Horalky can't help but look clean because of the Grid 64 ruleset. Memfis has helped the appearance with some careful texture alignment. The care is most obvious in the metal panelling since a large portion of the level is clad in it but you can see it in other places. He also utilizes the upper / lower wall technique, which carves out a small alcove and then draws the ceiling and floor together so that you can have both a top and a bottom texture for a single "wall". The clearest instance of this is the computer console in the room at the west end of the crusher hallway since such a detail is usually inlaid into a wall at a slight depth.


Another neat thing about the design... The author put some good work into worldbuilding. The potential of diagonals allows for plenty of lightcasting and you'll be running around to too fast to see whether or not they make perfect geometric sense. Horalky ends with you walking into a new section of the map, at this point a trope of Memfis (seen in Kurogane and Beware of False Prophets) that gives Doomguy an imagined life beyond the exit teleporter.

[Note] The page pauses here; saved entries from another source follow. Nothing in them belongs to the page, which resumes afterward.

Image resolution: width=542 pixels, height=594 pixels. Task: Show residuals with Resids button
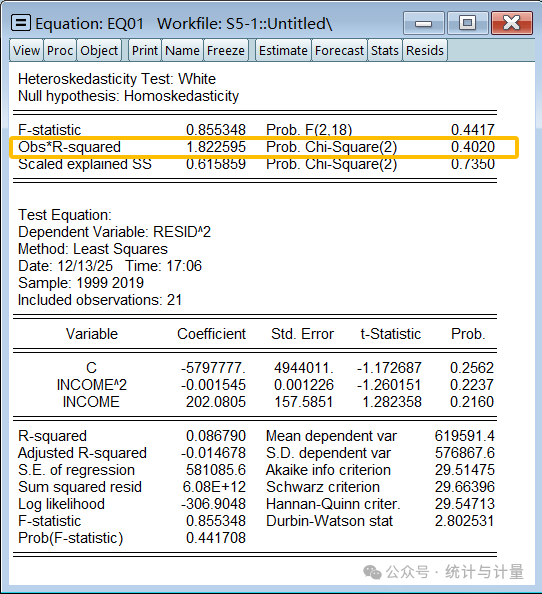425,50
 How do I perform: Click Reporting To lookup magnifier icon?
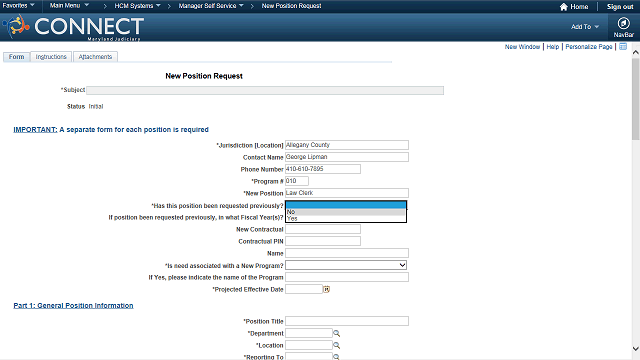(x=336, y=357)
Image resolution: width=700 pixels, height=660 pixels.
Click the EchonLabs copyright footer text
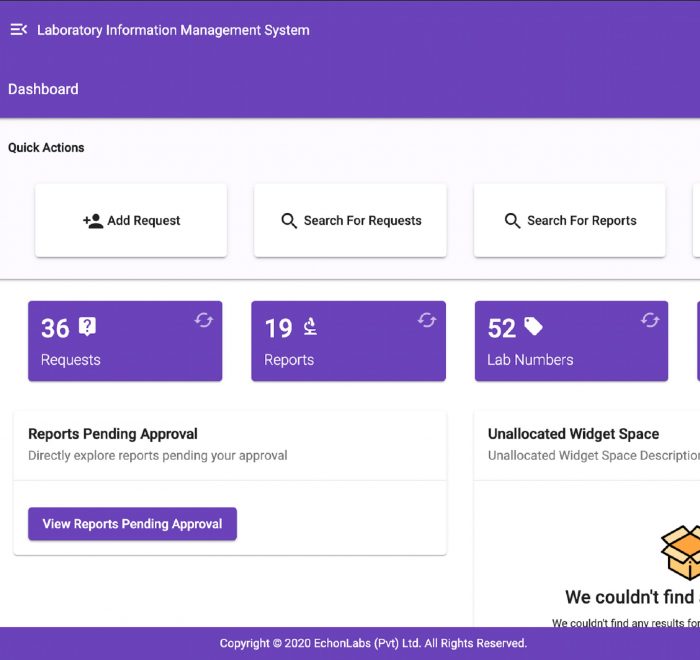click(x=373, y=643)
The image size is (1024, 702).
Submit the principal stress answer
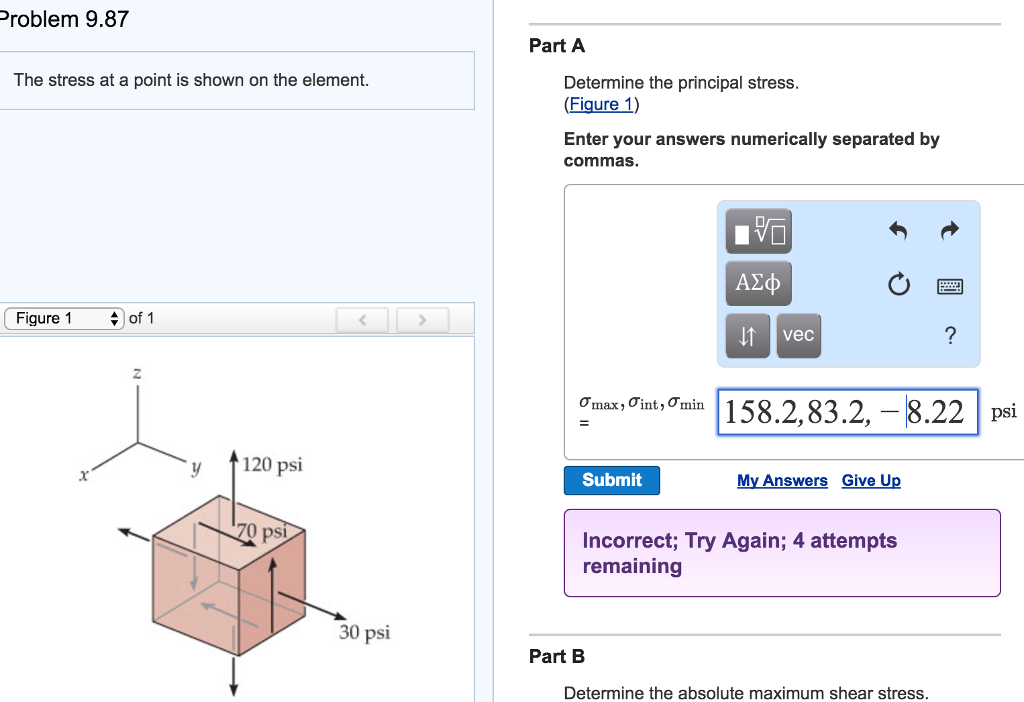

One of the bits to really stick with me is the southeastern window. It looks into a gap between your building and, presumably, an opposite one and the other side has these enormous open panels through which you can see falling water. There's just something about the implied megastructure that tickled my imagination.


I really enjoyed the way in which the level plays. It's a nonlinear key hunt, requiring all three in order to open the exit. You should have every weapon except for the BFG before the end. Most of the threatening monsters are chaingunners and mid-tier mobiles like revenants and Hell knights. Mancubi are used sparingly and sort of approximate minibosses. The pain elemental and arch-vile each have one cameo but I can't imagine either being all that scary unless you are severely underequipped... which, I admit, is a perfectly reasonable scenario depending on your taken route.


I don't mean to make Horalky sound like a difficult map. The combat takes a relatively straightforward approach, at least when compared to Memfis's earlier Not In My Courtyard. There are few surprises beyond what you find the moment you enter a room or turn a corner. The ammo balance is definitely in your favor, too, a distinct change from the usually ascetic placement. I assume that the author did this in an attempt to compensate for the uncertainty involved in trying to balance for a non-linear layout. You're even allowed to begin at your leisure since there isn't a typical "hot start" and the monster density is thin enough that you're rarely ever pressured in a specific direction.


This is a fun, neat-looking techbase level and should be a nice one for those folks who like to play on the hardest difficulty without the feeling of being ground into the dirt. Unfortunately I can't seem to find the rest of the Grid 64 project. With the Russian Doom Community, I'm sure that the results were interesting.